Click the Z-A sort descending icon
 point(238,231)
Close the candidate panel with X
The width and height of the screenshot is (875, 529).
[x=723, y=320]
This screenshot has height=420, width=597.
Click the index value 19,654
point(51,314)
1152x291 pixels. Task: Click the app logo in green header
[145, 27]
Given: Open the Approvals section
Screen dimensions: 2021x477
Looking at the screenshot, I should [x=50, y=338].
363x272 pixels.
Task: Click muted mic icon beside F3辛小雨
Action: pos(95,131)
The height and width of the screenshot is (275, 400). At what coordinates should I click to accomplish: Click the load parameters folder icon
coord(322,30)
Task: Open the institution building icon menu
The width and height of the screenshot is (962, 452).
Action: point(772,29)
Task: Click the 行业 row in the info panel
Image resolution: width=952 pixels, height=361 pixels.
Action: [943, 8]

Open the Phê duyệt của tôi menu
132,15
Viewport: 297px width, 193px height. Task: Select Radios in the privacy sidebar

________________________________________

▸ **Task requirements**
All of the data needs to be printed once more, exactly.

▸ **Exercise output**
Click the Z-A sort descending icon
 point(238,231)
Close the candidate panel with X
The width and height of the screenshot is (875, 529).
[x=723, y=320]
This screenshot has height=420, width=597.
Click the index value 19,654
point(51,314)
1152x291 pixels. Task: Click the app logo in green header
[145, 27]
Given: Open the Approvals section
Screen dimensions: 2021x477
Looking at the screenshot, I should [x=50, y=338].
363x272 pixels.
Task: Click muted mic icon beside F3辛小雨
Action: pos(95,131)
The height and width of the screenshot is (275, 400). At what coordinates should I click to accomplish: Click the load parameters folder icon
coord(322,30)
Task: Open the institution building icon menu
The width and height of the screenshot is (962, 452).
Action: point(772,29)
Task: Click the 行业 row in the info panel
Image resolution: width=952 pixels, height=361 pixels.
Action: [943, 8]

Open the Phê duyệt của tôi menu
132,15
Viewport: 297px width, 193px height. Task: Select Radios in the privacy sidebar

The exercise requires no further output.